_Document text_:
Update: JW7 is now available. Check it out here.
The Google Chrome team recently announced it would drop support for the H.264 video codec. Dropping H264 is beneficial for Google in several ways: it may help Google’s WebM format gain additional traction in the market and solidifies Google’s stance as a supporter of open media formats in the WebM versus H264 debate, as most of Google’s other properties (including YouTube) still support H264.
Shortly after the announcement, a truckload of blog posts popped up, explaining the impact this would have on the adoption of WebM over H264. A couple interesting reads:
In spite of all the comments about this announcement, most commentators seem to gloss over its practical irrelevance. There’s a short, simple reason for this.
Flash
Suppose Internet Explorer 9 ships tomorrow and in the middle of the night, the IE team abandons H264 and ships the browser with WebM instead. Next, suppose every single Internet Explorer installation out there is instantly updated to v9, making WebM support widespread.
Nothing would change. Why? Because all video watched on the desktop is played through Flash, and Flash isn’t going away any time soon.
Publishers currently cannot move from Flash to HTML5, because HTML5 lacks vital technologies like adaptive streaming (for long-form / live content), content protection (for premium content) and playback locking (for advertising). On top of that, today’s entire online video ecosystem (ingestion, transcoding, advertising, analytics, viral sharing, etc.) is Flash based. Both obstacles will be overcome in time, but this will be a slow process of incremental technological advances.
To force a transition, some bloggers have suggested Chrome should entirely drop support for Flash. This definitely won’t happen. Flash is absolutely vital to the web. In addition to video, there’s applications like advertising (a $25B industry) and gaming (Farmville!) that fully depend on it. Any browser dropping Flash would instantly get dropped by both publishers and users in turn.
In summary, desktop browsers are stuck with Flash, and publishers will simply continue to use Flash. As the migration to HTML5 starts to happen, publishers will leverage Flash in browsers that do not support their video format of choice (be it H264 or WebM). Video platforms like Bits on the Run or Brightcove and video players like the JW Player facilitate such functionalities today.
As it pertains to WebM/H264, desktop browsers will not move the needle either way. But something else will.

_Records shown_:
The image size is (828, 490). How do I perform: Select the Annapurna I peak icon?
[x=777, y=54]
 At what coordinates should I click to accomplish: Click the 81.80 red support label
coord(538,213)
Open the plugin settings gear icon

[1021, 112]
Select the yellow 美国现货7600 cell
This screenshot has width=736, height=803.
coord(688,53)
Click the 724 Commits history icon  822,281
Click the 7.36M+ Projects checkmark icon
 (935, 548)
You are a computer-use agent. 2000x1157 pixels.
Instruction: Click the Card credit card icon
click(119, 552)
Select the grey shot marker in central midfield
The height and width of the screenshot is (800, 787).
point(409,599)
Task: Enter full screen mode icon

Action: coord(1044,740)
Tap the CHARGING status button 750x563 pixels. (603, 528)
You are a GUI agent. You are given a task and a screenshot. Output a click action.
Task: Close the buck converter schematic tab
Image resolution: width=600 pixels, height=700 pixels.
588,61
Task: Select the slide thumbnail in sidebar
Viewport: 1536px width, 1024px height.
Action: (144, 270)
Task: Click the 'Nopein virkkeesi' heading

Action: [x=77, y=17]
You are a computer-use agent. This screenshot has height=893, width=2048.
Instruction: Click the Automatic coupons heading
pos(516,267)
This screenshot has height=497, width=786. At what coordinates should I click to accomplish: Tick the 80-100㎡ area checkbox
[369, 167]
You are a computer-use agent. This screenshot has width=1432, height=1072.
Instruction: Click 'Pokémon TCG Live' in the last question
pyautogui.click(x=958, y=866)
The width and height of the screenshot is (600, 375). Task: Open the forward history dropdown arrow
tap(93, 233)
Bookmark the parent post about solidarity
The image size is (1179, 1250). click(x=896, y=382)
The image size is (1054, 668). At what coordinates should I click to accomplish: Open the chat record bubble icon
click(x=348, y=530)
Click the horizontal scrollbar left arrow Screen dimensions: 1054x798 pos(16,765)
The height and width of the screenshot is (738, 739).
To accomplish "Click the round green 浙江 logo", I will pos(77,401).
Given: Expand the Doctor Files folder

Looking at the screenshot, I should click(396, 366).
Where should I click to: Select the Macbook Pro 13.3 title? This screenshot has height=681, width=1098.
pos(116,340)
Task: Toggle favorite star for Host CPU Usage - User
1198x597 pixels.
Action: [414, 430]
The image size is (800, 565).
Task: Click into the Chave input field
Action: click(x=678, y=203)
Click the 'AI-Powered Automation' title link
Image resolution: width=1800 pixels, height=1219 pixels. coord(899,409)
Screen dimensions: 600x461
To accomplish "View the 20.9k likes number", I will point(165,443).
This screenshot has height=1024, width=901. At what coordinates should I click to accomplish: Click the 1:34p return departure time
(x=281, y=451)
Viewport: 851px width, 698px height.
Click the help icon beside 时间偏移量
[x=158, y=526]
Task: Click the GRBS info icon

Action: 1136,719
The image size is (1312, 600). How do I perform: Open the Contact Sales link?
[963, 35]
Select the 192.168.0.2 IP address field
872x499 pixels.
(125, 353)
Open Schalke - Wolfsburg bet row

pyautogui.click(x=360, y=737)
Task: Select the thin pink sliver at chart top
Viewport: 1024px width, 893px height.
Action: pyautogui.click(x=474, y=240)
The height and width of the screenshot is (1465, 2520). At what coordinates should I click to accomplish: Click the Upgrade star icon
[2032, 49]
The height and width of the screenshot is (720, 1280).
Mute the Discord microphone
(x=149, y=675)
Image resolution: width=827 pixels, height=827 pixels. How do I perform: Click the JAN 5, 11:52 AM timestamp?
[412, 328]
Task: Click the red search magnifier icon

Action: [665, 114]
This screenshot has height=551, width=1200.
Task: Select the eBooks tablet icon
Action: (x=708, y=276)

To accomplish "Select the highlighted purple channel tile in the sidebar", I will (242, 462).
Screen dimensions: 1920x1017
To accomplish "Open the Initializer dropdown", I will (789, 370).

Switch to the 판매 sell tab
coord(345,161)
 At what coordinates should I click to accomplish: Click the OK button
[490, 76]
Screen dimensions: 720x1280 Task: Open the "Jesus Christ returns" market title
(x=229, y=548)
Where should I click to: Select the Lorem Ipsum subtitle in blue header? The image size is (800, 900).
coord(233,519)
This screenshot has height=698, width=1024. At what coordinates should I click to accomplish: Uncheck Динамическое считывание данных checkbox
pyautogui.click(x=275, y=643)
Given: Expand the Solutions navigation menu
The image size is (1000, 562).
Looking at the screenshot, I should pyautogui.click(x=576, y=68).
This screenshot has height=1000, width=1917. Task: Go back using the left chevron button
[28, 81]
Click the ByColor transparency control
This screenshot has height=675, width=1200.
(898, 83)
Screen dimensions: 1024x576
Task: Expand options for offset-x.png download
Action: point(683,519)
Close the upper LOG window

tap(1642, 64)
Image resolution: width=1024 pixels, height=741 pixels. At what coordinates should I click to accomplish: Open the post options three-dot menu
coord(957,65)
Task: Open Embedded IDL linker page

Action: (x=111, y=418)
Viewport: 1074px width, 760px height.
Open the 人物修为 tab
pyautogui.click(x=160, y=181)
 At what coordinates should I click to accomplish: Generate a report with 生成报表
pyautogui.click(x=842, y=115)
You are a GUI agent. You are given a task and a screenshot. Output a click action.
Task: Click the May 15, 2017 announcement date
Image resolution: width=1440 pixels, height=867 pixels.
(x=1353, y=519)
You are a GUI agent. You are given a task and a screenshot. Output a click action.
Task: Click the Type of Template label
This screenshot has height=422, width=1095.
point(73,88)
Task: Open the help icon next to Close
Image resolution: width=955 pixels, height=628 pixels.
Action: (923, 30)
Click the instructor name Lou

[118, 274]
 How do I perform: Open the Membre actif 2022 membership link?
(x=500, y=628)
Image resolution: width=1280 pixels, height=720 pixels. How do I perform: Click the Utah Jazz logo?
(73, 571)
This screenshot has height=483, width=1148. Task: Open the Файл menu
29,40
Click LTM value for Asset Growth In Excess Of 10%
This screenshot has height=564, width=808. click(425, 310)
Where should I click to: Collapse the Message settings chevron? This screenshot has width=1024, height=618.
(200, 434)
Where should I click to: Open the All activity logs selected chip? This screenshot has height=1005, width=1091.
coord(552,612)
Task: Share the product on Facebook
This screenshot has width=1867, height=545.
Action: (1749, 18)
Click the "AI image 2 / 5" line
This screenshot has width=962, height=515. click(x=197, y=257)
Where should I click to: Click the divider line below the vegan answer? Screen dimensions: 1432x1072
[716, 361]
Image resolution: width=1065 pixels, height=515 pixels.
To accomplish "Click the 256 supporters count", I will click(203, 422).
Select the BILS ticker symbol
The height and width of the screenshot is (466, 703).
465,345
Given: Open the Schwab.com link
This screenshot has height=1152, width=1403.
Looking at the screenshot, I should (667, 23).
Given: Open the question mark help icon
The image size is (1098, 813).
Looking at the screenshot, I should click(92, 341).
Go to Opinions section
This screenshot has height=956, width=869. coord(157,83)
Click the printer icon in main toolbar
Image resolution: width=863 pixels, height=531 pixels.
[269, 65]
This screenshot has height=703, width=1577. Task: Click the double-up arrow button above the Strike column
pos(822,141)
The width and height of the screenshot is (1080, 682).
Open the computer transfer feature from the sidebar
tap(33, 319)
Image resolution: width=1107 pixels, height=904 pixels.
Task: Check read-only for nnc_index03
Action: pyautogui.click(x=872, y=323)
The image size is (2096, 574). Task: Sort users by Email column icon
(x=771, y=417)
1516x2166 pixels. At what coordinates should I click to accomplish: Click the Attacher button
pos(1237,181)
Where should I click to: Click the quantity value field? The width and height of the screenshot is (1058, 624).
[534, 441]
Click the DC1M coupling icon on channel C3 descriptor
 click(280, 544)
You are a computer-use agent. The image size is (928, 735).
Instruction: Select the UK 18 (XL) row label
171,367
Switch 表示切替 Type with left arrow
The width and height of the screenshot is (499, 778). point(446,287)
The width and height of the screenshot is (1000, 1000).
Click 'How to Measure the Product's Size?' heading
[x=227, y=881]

_List of tasks_:
1: In the article on Chrome dropping H.264, reproduce the stretch from "Update: JW7 is" through "still support H264.", replacing "open media formats" with "open video formats".
2: According to the article on Chrome dropping H.264, which vital technologies does HTML5 lack that keep publishers from moving away from Flash?

_Task-by-task outputs_:
1:
Update: JW7 is now available. Check it out here.
The Google Chrome team recently announced it would drop support for the H.264 video codec. Dropping H264 is beneficial for Google in several ways: it may help Google’s WebM format gain additional traction in the market and solidifies Google’s stance as a supporter of open video formats in the WebM versus H264 debate, as most of Google’s other properties (including YouTube) still support H264.

2: Adaptive streaming, content protection, and playback locking.